======== Extracted data

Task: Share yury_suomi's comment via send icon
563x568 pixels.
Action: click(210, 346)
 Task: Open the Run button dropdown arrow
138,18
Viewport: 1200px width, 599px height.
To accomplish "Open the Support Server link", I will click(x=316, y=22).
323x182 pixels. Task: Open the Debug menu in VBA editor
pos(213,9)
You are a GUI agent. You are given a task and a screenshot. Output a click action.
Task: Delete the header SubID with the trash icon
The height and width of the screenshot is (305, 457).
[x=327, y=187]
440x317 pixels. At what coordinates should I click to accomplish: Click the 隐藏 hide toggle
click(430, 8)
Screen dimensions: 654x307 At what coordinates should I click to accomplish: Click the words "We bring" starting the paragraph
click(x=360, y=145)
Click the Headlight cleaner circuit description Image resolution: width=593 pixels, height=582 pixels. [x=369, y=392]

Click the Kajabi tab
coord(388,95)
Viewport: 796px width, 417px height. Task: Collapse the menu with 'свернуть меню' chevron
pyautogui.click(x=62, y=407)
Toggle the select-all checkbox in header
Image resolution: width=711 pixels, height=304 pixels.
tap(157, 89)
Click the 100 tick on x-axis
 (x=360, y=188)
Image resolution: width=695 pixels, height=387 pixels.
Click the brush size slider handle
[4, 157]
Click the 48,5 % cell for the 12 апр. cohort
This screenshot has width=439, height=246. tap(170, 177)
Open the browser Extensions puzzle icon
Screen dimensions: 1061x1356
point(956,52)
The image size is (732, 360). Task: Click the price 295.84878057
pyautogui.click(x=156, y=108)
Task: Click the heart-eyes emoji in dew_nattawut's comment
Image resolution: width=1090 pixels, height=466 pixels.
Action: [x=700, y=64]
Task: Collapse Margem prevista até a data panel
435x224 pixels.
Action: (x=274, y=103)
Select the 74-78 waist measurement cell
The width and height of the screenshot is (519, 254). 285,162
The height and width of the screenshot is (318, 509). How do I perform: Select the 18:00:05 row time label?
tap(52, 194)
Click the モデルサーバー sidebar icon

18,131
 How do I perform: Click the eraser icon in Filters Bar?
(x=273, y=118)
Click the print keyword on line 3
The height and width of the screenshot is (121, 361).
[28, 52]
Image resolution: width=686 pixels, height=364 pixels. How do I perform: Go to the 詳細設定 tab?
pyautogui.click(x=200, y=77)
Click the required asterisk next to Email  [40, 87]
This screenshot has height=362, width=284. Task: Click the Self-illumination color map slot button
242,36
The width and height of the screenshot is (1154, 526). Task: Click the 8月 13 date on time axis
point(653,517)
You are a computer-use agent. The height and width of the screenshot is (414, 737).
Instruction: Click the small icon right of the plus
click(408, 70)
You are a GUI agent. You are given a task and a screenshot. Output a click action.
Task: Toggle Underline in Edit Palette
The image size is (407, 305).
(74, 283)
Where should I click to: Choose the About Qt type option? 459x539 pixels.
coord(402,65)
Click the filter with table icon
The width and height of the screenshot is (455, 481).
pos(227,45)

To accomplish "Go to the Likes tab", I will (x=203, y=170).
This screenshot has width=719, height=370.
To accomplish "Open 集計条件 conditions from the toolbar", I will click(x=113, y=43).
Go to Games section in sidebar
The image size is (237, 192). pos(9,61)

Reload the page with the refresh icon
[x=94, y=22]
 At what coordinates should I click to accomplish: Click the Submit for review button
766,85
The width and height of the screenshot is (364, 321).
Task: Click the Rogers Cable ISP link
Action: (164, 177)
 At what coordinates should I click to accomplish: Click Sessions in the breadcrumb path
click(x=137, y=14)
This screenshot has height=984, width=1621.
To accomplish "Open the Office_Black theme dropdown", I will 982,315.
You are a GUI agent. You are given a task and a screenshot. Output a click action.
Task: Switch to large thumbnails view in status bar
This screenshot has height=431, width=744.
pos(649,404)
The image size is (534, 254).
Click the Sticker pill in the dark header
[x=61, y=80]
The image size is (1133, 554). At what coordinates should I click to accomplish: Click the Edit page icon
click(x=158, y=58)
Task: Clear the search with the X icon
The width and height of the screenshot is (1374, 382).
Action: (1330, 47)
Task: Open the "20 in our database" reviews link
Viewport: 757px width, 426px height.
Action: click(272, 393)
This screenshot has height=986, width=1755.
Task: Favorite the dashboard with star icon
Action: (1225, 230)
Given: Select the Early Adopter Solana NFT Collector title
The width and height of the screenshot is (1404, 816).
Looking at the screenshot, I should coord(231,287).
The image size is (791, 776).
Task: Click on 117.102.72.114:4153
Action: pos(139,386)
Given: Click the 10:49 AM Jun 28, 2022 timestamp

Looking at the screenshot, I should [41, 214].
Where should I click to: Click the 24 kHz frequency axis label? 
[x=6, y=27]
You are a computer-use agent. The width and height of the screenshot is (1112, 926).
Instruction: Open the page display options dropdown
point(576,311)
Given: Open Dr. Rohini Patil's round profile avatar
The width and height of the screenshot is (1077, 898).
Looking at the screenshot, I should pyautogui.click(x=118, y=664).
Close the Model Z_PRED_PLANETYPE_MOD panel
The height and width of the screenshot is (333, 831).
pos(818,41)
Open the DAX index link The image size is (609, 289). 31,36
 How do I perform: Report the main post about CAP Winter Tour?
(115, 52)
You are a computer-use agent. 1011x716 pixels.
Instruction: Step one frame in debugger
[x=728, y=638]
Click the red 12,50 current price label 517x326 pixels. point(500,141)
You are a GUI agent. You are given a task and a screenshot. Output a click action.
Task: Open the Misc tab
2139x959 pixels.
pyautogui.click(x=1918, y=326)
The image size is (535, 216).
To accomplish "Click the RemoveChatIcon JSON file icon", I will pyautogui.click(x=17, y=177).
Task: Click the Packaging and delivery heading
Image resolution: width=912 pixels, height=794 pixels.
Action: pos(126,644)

================

§ **What is expected**: Nothing in the records may be left out; reproduce them exactly.

§ **Expected answer**:
Task: Share yury_suomi's comment via send icon
563x568 pixels.
Action: click(210, 346)
 Task: Open the Run button dropdown arrow
138,18
Viewport: 1200px width, 599px height.
To accomplish "Open the Support Server link", I will click(x=316, y=22).
323x182 pixels. Task: Open the Debug menu in VBA editor
pos(213,9)
You are a GUI agent. You are given a task and a screenshot. Output a click action.
Task: Delete the header SubID with the trash icon
The height and width of the screenshot is (305, 457).
[x=327, y=187]
440x317 pixels. At what coordinates should I click to accomplish: Click the 隐藏 hide toggle
click(430, 8)
Screen dimensions: 654x307 At what coordinates should I click to accomplish: Click the words "We bring" starting the paragraph
click(x=360, y=145)
Click the Headlight cleaner circuit description Image resolution: width=593 pixels, height=582 pixels. [x=369, y=392]

Click the Kajabi tab
coord(388,95)
Viewport: 796px width, 417px height. Task: Collapse the menu with 'свернуть меню' chevron
pyautogui.click(x=62, y=407)
Toggle the select-all checkbox in header
Image resolution: width=711 pixels, height=304 pixels.
tap(157, 89)
Click the 100 tick on x-axis
 (x=360, y=188)
Image resolution: width=695 pixels, height=387 pixels.
Click the brush size slider handle
[4, 157]
Click the 48,5 % cell for the 12 апр. cohort
This screenshot has width=439, height=246. tap(170, 177)
Open the browser Extensions puzzle icon
Screen dimensions: 1061x1356
point(956,52)
The image size is (732, 360). Task: Click the price 295.84878057
pyautogui.click(x=156, y=108)
Task: Click the heart-eyes emoji in dew_nattawut's comment
Image resolution: width=1090 pixels, height=466 pixels.
Action: [x=700, y=64]
Task: Collapse Margem prevista até a data panel
435x224 pixels.
Action: (x=274, y=103)
Select the 74-78 waist measurement cell
The width and height of the screenshot is (519, 254). 285,162
The height and width of the screenshot is (318, 509). How do I perform: Select the 18:00:05 row time label?
tap(52, 194)
Click the モデルサーバー sidebar icon

18,131
 How do I perform: Click the eraser icon in Filters Bar?
(x=273, y=118)
Click the print keyword on line 3
The height and width of the screenshot is (121, 361).
[28, 52]
Image resolution: width=686 pixels, height=364 pixels. How do I perform: Go to the 詳細設定 tab?
pyautogui.click(x=200, y=77)
Click the required asterisk next to Email  [40, 87]
This screenshot has height=362, width=284. Task: Click the Self-illumination color map slot button
242,36
The width and height of the screenshot is (1154, 526). Task: Click the 8月 13 date on time axis
point(653,517)
You are a computer-use agent. The height and width of the screenshot is (414, 737).
Instruction: Click the small icon right of the plus
click(408, 70)
You are a GUI agent. You are given a task and a screenshot. Output a click action.
Task: Toggle Underline in Edit Palette
The image size is (407, 305).
(74, 283)
Where should I click to: Choose the About Qt type option? 459x539 pixels.
coord(402,65)
Click the filter with table icon
The width and height of the screenshot is (455, 481).
pos(227,45)

To accomplish "Go to the Likes tab", I will (x=203, y=170).
This screenshot has width=719, height=370.
To accomplish "Open 集計条件 conditions from the toolbar", I will click(x=113, y=43).
Go to Games section in sidebar
The image size is (237, 192). pos(9,61)

Reload the page with the refresh icon
[x=94, y=22]
 At what coordinates should I click to accomplish: Click the Submit for review button
766,85
The width and height of the screenshot is (364, 321).
Task: Click the Rogers Cable ISP link
Action: (164, 177)
 At what coordinates should I click to accomplish: Click Sessions in the breadcrumb path
click(x=137, y=14)
This screenshot has height=984, width=1621.
To accomplish "Open the Office_Black theme dropdown", I will 982,315.
You are a GUI agent. You are given a task and a screenshot. Output a click action.
Task: Switch to large thumbnails view in status bar
This screenshot has height=431, width=744.
pos(649,404)
The image size is (534, 254).
Click the Sticker pill in the dark header
[x=61, y=80]
The image size is (1133, 554). At what coordinates should I click to accomplish: Click the Edit page icon
click(x=158, y=58)
Task: Clear the search with the X icon
The width and height of the screenshot is (1374, 382).
Action: (1330, 47)
Task: Open the "20 in our database" reviews link
Viewport: 757px width, 426px height.
Action: click(272, 393)
This screenshot has height=986, width=1755.
Task: Favorite the dashboard with star icon
Action: (1225, 230)
Given: Select the Early Adopter Solana NFT Collector title
The width and height of the screenshot is (1404, 816).
Looking at the screenshot, I should coord(231,287).
The image size is (791, 776).
Task: Click on 117.102.72.114:4153
Action: pos(139,386)
Given: Click the 10:49 AM Jun 28, 2022 timestamp

Looking at the screenshot, I should [41, 214].
Where should I click to: Click the 24 kHz frequency axis label? 
[x=6, y=27]
You are a computer-use agent. The width and height of the screenshot is (1112, 926).
Instruction: Open the page display options dropdown
point(576,311)
Given: Open Dr. Rohini Patil's round profile avatar
The width and height of the screenshot is (1077, 898).
Looking at the screenshot, I should pyautogui.click(x=118, y=664).
Close the Model Z_PRED_PLANETYPE_MOD panel
The height and width of the screenshot is (333, 831).
pos(818,41)
Open the DAX index link The image size is (609, 289). 31,36
 How do I perform: Report the main post about CAP Winter Tour?
(115, 52)
You are a computer-use agent. 1011x716 pixels.
Instruction: Step one frame in debugger
[x=728, y=638]
Click the red 12,50 current price label 517x326 pixels. point(500,141)
You are a GUI agent. You are given a task and a screenshot. Output a click action.
Task: Open the Misc tab
2139x959 pixels.
pyautogui.click(x=1918, y=326)
The image size is (535, 216).
To accomplish "Click the RemoveChatIcon JSON file icon", I will pyautogui.click(x=17, y=177).
Task: Click the Packaging and delivery heading
Image resolution: width=912 pixels, height=794 pixels.
Action: pos(126,644)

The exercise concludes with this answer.